Recipe 2-6. Configure the Hive Metastore on PostgreSQL

Problem

You want to configure the Hive metastore on PostgreSQL.

Solution

As we know, Hive puts metadata of tables in a relational database. We have already installed Hive. Our Hive installation has an embedded metastore. Hive uses the Derby relational database system for its metastore. In upcoming chapters, we will read existing Hive tables from PySpark.
Configuring the Hive metastore on PostgreSQL requires us to populate tables in the PostgreSQL database. These tables will hold the metadata of the Hive tables. After this, we have to configure the Hive property file.

How It Works

In this section, we are going to configure the Hive metastore on the PostgreSQL database. Then our Hive will have metadata in PostgreSQL.

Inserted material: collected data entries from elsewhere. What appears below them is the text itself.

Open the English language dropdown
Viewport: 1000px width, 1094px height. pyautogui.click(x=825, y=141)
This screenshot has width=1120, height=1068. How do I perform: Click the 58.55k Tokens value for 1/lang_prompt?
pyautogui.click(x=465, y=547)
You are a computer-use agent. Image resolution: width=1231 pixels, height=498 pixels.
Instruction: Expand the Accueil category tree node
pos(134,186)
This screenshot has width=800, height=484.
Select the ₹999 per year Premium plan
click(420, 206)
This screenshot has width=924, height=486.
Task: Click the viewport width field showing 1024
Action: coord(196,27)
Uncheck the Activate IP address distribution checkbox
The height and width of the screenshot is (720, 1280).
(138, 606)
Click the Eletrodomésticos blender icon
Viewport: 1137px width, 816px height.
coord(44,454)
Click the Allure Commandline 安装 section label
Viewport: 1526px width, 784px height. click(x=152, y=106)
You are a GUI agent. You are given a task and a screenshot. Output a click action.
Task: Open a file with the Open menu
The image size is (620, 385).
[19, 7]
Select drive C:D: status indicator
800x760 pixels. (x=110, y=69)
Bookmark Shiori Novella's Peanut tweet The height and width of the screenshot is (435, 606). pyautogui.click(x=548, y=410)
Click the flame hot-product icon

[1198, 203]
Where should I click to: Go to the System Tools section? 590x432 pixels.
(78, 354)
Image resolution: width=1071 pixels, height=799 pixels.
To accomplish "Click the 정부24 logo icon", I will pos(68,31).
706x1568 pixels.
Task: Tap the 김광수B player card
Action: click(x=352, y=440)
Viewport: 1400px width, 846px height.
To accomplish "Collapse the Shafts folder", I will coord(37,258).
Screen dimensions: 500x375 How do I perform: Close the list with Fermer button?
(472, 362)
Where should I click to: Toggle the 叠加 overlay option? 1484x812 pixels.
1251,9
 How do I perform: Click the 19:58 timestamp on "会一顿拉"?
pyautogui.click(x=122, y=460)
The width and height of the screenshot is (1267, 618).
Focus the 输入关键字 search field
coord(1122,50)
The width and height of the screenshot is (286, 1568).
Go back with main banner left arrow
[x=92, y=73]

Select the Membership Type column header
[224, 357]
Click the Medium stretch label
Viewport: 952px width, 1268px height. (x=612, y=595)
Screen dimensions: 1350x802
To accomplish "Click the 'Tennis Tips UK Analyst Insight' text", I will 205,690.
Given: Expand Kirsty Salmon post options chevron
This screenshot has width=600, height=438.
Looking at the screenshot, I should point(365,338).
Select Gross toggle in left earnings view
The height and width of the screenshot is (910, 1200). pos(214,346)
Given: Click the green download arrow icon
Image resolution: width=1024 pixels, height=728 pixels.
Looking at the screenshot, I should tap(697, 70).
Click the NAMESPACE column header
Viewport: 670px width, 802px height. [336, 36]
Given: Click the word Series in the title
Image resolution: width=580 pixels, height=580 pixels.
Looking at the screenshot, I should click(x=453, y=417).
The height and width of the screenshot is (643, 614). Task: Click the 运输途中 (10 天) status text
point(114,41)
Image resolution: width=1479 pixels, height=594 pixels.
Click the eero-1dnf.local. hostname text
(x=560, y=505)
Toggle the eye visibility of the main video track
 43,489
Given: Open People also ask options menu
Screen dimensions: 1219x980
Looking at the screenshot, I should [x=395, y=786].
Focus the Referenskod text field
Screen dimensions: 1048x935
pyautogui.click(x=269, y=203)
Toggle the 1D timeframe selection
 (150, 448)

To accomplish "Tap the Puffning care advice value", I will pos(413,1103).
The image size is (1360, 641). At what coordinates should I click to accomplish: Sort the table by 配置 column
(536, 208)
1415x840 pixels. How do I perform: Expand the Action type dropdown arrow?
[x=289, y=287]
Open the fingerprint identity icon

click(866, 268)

Step 2-6-1. Downloading the PostgreSQL JDBC Connector

We need a JDBC connector so that the Hive process can connect to the external PostgreSQL. We can get a JDBC connector by using the following command:
[pysparkbook@localhost binaries]$ wget https://jdbc.postgresql.org/download/postgresql-9.4.1212.jre6.jar

Step 2-6-2. Copying the JDBC Connector to the Hive lib Directory

After getting the JDBC connector, we have to put it in the Hive lib directory:
[pysparkbook@localhost binaries]$ cp postgresql-9.4.1212.jre6.jar  /allPySpark/hive/lib/

Step 2-6-3. Connecting to PostgreSQL

Use this command to connect to PostgreSQL:
[pysparkbook@localhost binaries]$ sudo -u postgres psql

Step 2-6-4. Creating the Required User and Database

In this step, we are going to create a PostgreSQL user, pysparkBookUser. Then we are going to create a database named pymetastore. Our database is going to hold all the tables related to the Hive metastore.
First, create the user:
postgres=# CREATE USER pysparkBookUser WITH PASSWORD 'pbook';
Here is the output:
CREATE ROLE
Next, create the database:
postgres=# CREATE DATABASE pymetastore;
Here is the output:
CREATE DATABASE
The c PostgreSQL command stands for connect. We have created our database pymetastore. Now we are going to connect to this database by using our c command:
postgres=# c pymetastore;
You are now connected to the pymetastore database. You can see more PostgreSQL commands at www.postgresql.org/docs/9.0/static/app-psql.html .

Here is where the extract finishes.